When sending an AIP to S3, is a copy of the AIP meant to stay in the server?

91 views
Skip to first unread message

Jarrod Harvey

unread,
Jan 6, 2019, 8:49:06 PM1/6/19
to archivematica
Hi all,

I am trying to learn the (relatively) new S3 integration functionality. I'm running the latest version of Archivematica on CentOS 7. I have a question relating to where AIPs go.

I currently have two AIPs in my environment, "Historical_Non_S3_Test0" (sent to local filesystem) and "S3_attempt2" (sent to S3). Both were successful, and S3_attempt2 is now in S3.

However, here are the results of a local filesystem search.

[jarrodharvey@archivematica ~]$ sudo find / -iname "*Historical_Non_S3_Test0*"
/var/archivematica/sharedDirectory/watchedDirectories/SIPCreation/completedTransfers/Historical_Non_S3_Test0-12ecad40-bb79-458e-a471-4e901d86e593
/var/archivematica/sharedDirectory/www/AIPsStore/2322/02dd/bde2/4c94/8ccb/7a16/a9f8/8ee7/Historical_Non_S3_Test0-232202dd-bde2-4c94-8ccb-7a16a9f88ee7.7z
[jarrodharvey@archivematica ~]$ sudo find / -iname "*S3_attempt2*"
/var/archivematica/storage_service/tmp6eyRzc/215e/160d/3951/4433/8f14/44eb/0f03/d0e3/ASA2019_S3_attempt2-215e160d-3951-4433-8f14-44eb0f03d0e3.7z
/var/archivematica/sharedDirectory/watchedDirectories/SIPCreation/completedTransfers/ASA2019_S3_attempt2-16c8d2b4-b9ab-4dab-ad89-6bb131405456

"Historical_Non_S3_Test0" is, as expected, saved exactly where I specified in the local filesystem.

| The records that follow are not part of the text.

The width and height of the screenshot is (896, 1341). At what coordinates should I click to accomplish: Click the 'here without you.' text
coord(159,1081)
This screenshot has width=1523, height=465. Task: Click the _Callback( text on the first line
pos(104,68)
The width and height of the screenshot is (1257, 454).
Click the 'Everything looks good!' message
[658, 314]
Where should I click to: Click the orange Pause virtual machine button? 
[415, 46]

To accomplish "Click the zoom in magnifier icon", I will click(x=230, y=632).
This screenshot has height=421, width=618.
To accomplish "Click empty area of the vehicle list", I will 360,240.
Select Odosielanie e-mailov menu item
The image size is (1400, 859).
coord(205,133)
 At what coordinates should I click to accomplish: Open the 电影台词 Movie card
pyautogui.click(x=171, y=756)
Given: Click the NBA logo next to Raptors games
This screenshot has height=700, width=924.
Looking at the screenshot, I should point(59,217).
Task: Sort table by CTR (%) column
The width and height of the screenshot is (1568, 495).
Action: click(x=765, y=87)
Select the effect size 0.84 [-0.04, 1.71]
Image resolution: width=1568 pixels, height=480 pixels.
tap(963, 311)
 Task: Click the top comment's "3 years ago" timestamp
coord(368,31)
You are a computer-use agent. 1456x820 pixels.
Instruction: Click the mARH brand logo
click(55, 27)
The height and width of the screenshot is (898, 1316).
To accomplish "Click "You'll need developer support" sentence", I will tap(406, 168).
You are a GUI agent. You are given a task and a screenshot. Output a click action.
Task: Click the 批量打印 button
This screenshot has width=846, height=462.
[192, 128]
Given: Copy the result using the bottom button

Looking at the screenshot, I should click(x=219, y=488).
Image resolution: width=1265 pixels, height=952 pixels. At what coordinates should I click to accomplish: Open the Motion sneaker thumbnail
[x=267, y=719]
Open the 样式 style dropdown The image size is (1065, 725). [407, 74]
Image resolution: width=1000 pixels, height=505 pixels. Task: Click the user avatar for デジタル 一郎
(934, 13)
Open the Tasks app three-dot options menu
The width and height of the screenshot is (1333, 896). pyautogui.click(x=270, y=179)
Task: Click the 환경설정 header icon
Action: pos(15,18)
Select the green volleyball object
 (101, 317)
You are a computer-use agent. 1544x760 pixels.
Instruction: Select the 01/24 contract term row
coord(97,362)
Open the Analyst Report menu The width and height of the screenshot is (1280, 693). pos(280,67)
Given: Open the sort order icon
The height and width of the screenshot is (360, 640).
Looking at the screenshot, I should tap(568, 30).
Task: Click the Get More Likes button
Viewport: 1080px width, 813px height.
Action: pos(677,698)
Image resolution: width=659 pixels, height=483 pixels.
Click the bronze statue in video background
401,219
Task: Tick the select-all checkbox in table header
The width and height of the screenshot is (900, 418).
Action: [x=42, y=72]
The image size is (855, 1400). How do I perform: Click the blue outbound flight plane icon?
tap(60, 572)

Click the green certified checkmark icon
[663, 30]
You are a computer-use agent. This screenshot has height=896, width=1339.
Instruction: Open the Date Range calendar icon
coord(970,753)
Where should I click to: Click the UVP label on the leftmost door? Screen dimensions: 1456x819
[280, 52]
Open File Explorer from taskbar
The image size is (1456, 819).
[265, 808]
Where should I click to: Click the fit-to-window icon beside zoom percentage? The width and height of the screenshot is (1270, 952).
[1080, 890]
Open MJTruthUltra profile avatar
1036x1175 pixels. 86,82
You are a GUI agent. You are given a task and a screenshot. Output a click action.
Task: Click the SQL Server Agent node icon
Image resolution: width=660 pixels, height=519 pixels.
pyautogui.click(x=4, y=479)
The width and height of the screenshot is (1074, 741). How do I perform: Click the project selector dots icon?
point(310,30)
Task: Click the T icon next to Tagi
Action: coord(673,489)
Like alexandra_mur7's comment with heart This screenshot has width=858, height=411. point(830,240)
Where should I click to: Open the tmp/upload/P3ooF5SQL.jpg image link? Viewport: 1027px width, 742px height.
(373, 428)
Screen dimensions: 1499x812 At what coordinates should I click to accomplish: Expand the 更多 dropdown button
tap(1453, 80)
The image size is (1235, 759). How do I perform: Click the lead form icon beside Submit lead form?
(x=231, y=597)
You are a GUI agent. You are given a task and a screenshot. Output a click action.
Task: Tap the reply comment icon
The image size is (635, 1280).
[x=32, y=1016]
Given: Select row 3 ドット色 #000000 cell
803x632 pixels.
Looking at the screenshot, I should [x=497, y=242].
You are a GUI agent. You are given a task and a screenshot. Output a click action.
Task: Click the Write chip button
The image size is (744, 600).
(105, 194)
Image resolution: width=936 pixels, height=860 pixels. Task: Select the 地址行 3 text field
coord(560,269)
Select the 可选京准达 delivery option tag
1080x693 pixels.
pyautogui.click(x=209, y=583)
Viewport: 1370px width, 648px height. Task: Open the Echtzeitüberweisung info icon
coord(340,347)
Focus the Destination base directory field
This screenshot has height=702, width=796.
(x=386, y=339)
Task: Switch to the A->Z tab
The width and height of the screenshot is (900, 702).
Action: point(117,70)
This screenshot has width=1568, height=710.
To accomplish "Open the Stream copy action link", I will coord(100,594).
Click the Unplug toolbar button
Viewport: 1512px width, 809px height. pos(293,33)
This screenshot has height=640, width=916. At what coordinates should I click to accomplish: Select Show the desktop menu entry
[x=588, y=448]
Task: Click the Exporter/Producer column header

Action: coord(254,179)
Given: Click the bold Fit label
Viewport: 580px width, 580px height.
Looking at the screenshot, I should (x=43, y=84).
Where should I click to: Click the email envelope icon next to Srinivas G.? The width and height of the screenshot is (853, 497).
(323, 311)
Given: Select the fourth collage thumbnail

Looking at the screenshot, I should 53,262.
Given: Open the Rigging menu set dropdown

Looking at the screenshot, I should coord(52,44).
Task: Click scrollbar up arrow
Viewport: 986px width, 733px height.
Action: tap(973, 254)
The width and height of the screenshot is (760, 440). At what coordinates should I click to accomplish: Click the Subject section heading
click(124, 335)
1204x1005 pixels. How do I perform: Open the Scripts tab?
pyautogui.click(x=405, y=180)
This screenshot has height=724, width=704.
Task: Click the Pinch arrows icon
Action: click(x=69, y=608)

However, the "S3_attempt2" AIP is saved in the local filesystem at /var/archivematica/storage_service/tmp6eyRzc as well as S3.

I'm guessing "tmp" in the file path means that it will only be in place temporarily. Or am I wrong - will the AIP remain in the local filesystem permanently?

- Jarrod


Jarrod Harvey

unread,
Jan 7, 2019, 11:59:36 PM1/7/19
to archivematica
I just ran a fixity check. It looks like the AIP was downloaded from S3 to perform the check, which makes sense.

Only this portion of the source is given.